# EXTRAHIERTER TEXT

···

Vor einem neuen Countdown zwischen Griechenland und der EU?

Doch es sind nicht nur diese bilateralen Erklärungen, die in Brüssel für Unruhe sorgen. Am vergangenen Freitag waren Vertreter der EU, der Europäischen Zentralbank und des IWF in Athen, um zu kontrollieren, ob die griechische Regierung weitere Fortschritte bei der Umsetzung des Austeritätsprogramms gemacht hat.

Dabei gab es sowohl zwischen der griechischen Regierung und den unterschiedlichen Kontrolleuren als auch innerhalb der unterschiedlichen Institutionen Auseinandersetzungen. Zur Frage, ob Griechenland eine Staatspleite droht, berichtet der Spiegel:

"Das könnte immer noch passieren. Derzeit hängt alles von den weiteren Verhandlungen ab. Im Juli laufen Kredite des IWF und der EZB an Athen im Volumen von gut 2,7 Milliarden Euro aus. Wenn die Gläubiger bis dahin kein Geld nachlegen, wird es eng für Griechenland."

Dass damit die alte, die EU spaltende Krise wieder auf der Agenda stünde, wird hingegen nicht erwähnt. Als Wikileaks dann noch Gesprächsprotokolle des IWF veröffentlichte, in denen offen ausgesprochen wurde, dass man auch der gezähmten Syriza-Regierung nicht traut und auch Vorschläge entwickelte, wie man den Druck auf die Athener Regierung weiter erhöhen kann, wurden Reminiszenzen an den Druck der Institutionen auf Athen wach.

Allerdings zeigen die geleakten Protokolle auch die Uneinigkeit der Institutionen. Das sind Widersprüche, die die Athener Regierung vielleicht ausnutzen kann. Zudem dürfte auch die Degradierung Griechenlands als Abschiebebahnhof für Migranten und die unsolidarische Haltung verschiedener EU-Staaten die Bereitschaft der griechischen Regierung auf einen neuen Kotau vor den Institutionen gedämpft haben.

Während der Türkei für ihre Beteiligung beim Deal bei der Rücknahme der Migranten neben Geld auch viele weitere Vergünstigungen zugesagt wurden, gibt es für das EU-Mitglied Griechenland keinerlei Konzessionen. Angesichts der langjährigen türkisch-griechischen Querelen dürfte sich die EU damit in Griechenland viele Sympathien verscherzt haben.

Es gibt dort heute sicher mehr Menschen, als noch vor einen Jahr, die auch zu einen Austritt aus der EU oder zumindest aus der Eurozone bereit wären, wenn der Druck aus Brüssel erneut steigt. Eine Mehrheit dürfte allerdings auch jetzt nicht für einen Abschied von der EU stimmen.

Auch in der Ukraine wächst die Ernüchterung über die EU

Doch auch an einer anderen Baustelle, in welche die EU in den letzten Jahren viel investierte, wächst die Ernüchterung über Brüsseler Politik. Die Rede ist von der Ukraine, wo seit mehr als einem Jahrzehnt beständig zwei Blöcke gegenüberstehen. Einer will die Kooperation mit Russland ausbauen, der andere sucht das Bündnis mit der EU.

···

# AUFGABEN UND ÜBUNGEN
1. In welchem Monat laufen laut dem Auszug über Griechenland und die EU die Kredite des IWF und der EZB an Athen aus, und welches Volumen haben sie?
2. Übersetzen Sie den folgenden Satz aus dem Auszug über Griechenland und die EU ins Englische: „Allerdings zeigen die geleakten Protokolle auch die Uneinigkeit der Institutionen.“
3. Schreiben Sie aus dem Auszug über Griechenland und die EU den Abschnitt zwischen „Auch in der“ und „mit der EU.“ einschließlich ab.

# DATENABSCHNITT
···

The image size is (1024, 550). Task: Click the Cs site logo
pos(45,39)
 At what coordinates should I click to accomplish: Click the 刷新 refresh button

···

# ERGEBNISSE JE AUFGABE
1. Sie laufen im Juli aus und haben ein Volumen von gut 2,7 Milliarden Euro.

2. However, the leaked minutes also show the disunity of the institutions.

3.
Auch in der Ukraine wächst die Ernüchterung über die EU

Doch auch an einer anderen Baustelle, in welche die EU in den letzten Jahren viel investierte, wächst die Ernüchterung über Brüsseler Politik. Die Rede ist von der Ukraine, wo seit mehr als einem Jahrzehnt beständig zwei Blöcke gegenüberstehen. Einer will die Kooperation mit Russland ausbauen, der andere sucht das Bündnis mit der EU.